Automated Analysis of a Data Workflow - Part 1

The story of how we created DCP Analytics - our in-house automated, web-based analysis tool using Pandas, Bokeh, Jupyter and Conda to help our researchers quickly find data anomalies and processing errors in our data production pipelines.

At the MPC we have several microdata projects, each with varied characteristics. Some have thousands of variables, some have hundreds of samples, and some have both. When researchers are preparing new samples, they will often want to compare the new samples to previous samples from the same dataset, to see how things are changing between samples (e.g. from one census or survey year to the next). This can be challenging because of the sheer number of variables and samples that some of our projects contain.
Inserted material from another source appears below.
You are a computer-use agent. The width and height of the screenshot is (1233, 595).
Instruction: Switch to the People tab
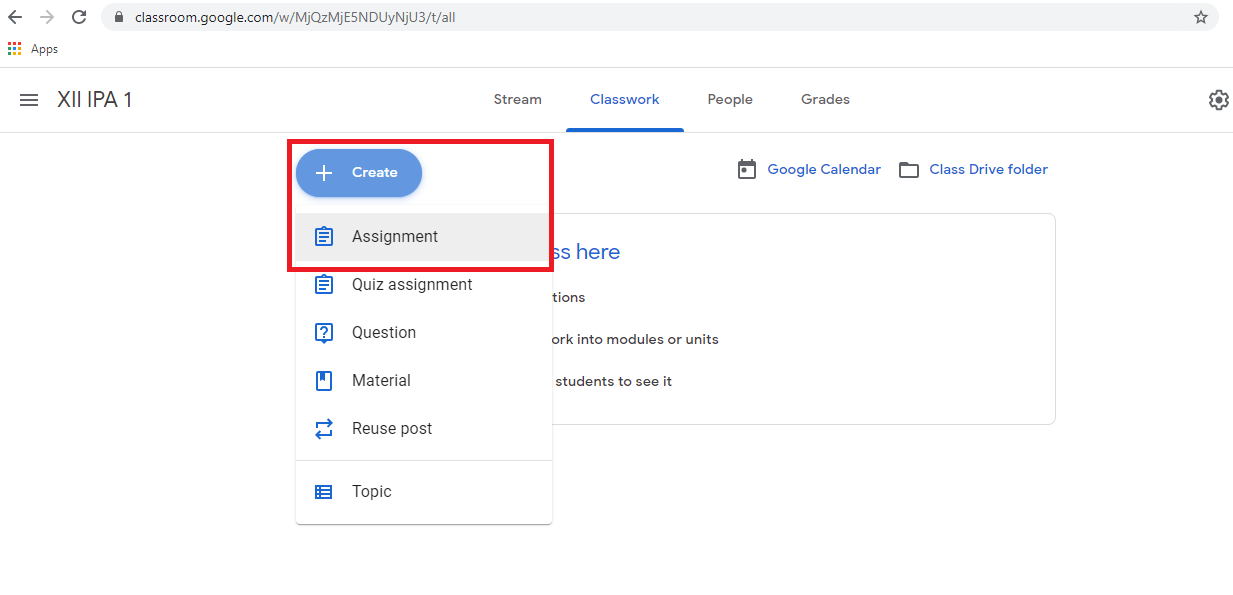coord(730,100)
Consistent and thorough automated checks were difficult to come up with because of the variation across projects. Researchers on each project were mainly left to their own devices to manually check the metrics they thought were most likely to show errors in the data preparation. They would do this by loading the data into the stats package of their choice. This can be effective because researchers do in fact have great intuition about the types of problems we tend to have during data preparation, but it also leaves huge holes in coverage and is a much more time consuming process than it needs to be.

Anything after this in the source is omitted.